Turbocharge Zeppelin with the lightning-fast Presto SQL query engine
What is Zeppelin?
Zeppelin is an open-source tool for producing data science notebooks that are then stored as .json files.
This kind of analytics software is called a notebook. The interface of Zeppelin consists of two different kinds of spaces which are both called notes. You can use the first kind to type in your code, free text, or markdown-formatted annotations. Once you run the code, results appear underneath as an output.
The outputs can be charts, query results, or a markdown preview. In Zeppelin, you can organize such notes — code and results sections — into dashboards by stacking them or placing them next to each other.
With Zeppelin, you not only create data pipelines, but you can also visualize them as graphs to explain your ETL setup to others. If you want to make Zeppelin usable for your organization (like the marketing or sales teams, for example), you can build dynamic forms such as query templates. The users would only fill in the form and do not need to worry about the syntax and the correct structure of their queries.
Zeppelin works with a wide range of programming languages that are used in data analytics and data engineering. Among them are SQL, Python, Scala, shell, and markdown. This makes Zeppelin a popular tool for data scientists and engineers working with Apache data processing tools and frameworks.
Zeppelin offers multi-user management for collaborative work on big projects. Companies use Zeppelin to generate large amounts of structured and unstructured data that sometimes has to be stored in different databases and data lakes. You can pull data from them all into one notebook using different interpreters. There is no need to create multiple notebooks.
For querying across Zeppelin and other data sources, many have turned to Presto, an open-source distributed query engine.
What Is Presto?
Presto is an open source distributed SQL query engine that you can connect to many different data sources like databases, cloud storage, cloud storage, NoSQL databases, and many more. Many use Presto for their data lake analytics needs, as well as federated querying across a range of data sources.

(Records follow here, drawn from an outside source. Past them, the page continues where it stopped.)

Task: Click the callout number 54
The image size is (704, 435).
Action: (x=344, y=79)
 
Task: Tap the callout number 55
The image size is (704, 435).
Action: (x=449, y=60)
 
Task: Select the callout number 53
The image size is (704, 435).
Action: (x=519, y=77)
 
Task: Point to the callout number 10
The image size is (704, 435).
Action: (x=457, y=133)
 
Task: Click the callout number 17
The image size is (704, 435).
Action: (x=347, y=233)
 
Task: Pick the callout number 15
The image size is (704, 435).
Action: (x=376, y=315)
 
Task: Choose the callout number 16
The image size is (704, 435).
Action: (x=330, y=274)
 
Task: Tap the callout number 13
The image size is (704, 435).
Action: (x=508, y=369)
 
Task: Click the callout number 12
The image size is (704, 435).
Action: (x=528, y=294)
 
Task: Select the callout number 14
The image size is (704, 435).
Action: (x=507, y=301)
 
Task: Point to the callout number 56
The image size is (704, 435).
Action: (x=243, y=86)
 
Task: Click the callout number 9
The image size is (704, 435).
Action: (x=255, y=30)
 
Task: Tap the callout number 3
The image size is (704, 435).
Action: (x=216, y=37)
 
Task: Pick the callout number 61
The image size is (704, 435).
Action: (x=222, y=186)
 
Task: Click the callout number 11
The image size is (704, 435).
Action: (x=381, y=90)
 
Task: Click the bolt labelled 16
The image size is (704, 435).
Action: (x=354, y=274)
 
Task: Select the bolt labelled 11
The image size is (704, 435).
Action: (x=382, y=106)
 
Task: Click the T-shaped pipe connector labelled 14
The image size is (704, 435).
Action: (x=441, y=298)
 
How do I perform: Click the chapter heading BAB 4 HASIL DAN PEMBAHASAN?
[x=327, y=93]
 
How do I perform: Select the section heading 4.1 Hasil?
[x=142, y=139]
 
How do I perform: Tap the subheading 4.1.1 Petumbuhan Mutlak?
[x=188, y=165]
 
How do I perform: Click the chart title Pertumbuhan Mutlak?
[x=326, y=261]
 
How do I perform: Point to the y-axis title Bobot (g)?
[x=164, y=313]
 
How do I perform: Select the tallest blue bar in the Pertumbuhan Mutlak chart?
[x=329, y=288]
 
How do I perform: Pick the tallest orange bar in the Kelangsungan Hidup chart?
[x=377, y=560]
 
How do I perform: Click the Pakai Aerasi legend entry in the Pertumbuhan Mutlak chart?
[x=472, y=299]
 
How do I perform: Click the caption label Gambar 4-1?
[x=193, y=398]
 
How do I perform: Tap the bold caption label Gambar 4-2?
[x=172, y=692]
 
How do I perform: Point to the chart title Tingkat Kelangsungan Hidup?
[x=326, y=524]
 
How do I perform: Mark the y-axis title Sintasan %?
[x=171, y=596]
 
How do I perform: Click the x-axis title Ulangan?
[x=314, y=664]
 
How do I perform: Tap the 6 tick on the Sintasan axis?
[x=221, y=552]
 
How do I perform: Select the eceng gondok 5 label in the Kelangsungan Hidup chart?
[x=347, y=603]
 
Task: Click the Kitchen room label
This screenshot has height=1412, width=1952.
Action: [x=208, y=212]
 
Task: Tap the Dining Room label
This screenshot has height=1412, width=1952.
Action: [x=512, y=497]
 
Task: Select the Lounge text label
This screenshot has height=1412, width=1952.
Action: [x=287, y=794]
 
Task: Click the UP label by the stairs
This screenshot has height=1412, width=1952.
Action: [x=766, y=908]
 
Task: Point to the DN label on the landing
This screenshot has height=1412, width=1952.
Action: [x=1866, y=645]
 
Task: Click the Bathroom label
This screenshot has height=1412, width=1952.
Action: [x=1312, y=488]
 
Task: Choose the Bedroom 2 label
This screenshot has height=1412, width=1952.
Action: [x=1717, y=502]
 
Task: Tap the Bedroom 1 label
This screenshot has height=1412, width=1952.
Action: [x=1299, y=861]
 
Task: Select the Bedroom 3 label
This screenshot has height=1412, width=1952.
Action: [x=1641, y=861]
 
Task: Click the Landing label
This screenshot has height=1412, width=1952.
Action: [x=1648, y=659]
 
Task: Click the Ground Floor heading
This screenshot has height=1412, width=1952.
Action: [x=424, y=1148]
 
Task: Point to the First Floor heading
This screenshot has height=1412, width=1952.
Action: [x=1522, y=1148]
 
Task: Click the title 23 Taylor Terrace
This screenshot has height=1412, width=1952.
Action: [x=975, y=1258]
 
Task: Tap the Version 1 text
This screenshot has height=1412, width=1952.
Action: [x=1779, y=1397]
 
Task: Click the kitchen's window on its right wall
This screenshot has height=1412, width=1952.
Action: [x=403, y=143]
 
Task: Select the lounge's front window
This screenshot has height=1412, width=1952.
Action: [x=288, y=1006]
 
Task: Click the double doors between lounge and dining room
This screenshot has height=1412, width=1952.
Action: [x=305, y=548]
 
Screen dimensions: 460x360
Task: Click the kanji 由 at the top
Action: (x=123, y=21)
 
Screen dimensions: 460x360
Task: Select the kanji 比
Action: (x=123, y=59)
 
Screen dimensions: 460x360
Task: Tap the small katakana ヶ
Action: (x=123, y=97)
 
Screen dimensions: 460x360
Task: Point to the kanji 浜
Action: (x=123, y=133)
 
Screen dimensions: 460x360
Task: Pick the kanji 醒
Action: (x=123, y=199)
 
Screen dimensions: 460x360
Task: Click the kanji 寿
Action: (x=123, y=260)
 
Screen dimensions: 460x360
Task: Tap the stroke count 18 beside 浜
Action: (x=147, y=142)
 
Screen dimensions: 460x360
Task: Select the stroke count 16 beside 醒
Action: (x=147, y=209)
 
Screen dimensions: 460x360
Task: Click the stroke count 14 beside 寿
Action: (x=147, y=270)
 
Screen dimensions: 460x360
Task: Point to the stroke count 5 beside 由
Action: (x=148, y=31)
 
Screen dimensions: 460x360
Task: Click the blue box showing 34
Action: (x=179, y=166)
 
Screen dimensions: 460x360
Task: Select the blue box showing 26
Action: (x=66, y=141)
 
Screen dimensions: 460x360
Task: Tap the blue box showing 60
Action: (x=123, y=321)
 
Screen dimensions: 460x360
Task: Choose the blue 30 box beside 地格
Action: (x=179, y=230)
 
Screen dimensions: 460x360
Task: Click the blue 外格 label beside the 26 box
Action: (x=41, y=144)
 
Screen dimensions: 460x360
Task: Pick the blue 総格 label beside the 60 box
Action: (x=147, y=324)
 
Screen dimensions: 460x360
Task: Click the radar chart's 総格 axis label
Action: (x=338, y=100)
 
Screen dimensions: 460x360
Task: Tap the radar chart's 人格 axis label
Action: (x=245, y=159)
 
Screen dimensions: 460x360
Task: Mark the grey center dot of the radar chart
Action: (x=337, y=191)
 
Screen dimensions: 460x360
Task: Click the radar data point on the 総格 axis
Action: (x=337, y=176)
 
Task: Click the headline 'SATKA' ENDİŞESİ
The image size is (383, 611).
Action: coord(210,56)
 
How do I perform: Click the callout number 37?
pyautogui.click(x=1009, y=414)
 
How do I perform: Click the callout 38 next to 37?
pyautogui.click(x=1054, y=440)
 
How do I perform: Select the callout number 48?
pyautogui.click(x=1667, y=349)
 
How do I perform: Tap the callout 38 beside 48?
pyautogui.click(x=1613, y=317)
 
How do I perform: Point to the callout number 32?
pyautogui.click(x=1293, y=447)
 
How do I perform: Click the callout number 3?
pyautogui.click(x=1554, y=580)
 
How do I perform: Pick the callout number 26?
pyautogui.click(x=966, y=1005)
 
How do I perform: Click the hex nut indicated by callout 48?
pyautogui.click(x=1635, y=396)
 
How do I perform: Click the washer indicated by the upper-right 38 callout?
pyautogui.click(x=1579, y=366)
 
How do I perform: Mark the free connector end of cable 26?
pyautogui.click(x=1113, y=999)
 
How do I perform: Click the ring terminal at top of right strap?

A Presto cluster consists of a single coordinator and several worker nodes. The worker nodes are responsible for connecting to various sources and transparently carrying out query processing in a distributed and parallel manner. The computational power of a cluster can thus be increased by adding the number of worker nodes. This has made it an efficient choice for organizations with different data formats and sources and/or a large amount of data to process.
How Presto Works With Zeppelin
With Presto, you can query structured and unstructured data at once inside one Zeppelin note.
To integrate Presto with Zeppelin and across other data sources, you will need to add Presto as a new interpreter in Zeppelin. This can be done without any code as Zeppelin has an interface feature for it. You add a JDBC connector configured for Presto. Then, simply start writing a SQL query in a new note preceding it with the %jdbdc(presto) command to tell the note which interpreter to use.
Since Presto uses SQL, you won’t have to invest time into learning another niche programming language. Thus, speed, scalability, and familiarity make Presto a popular tool for real-time analytics on Zeppelin.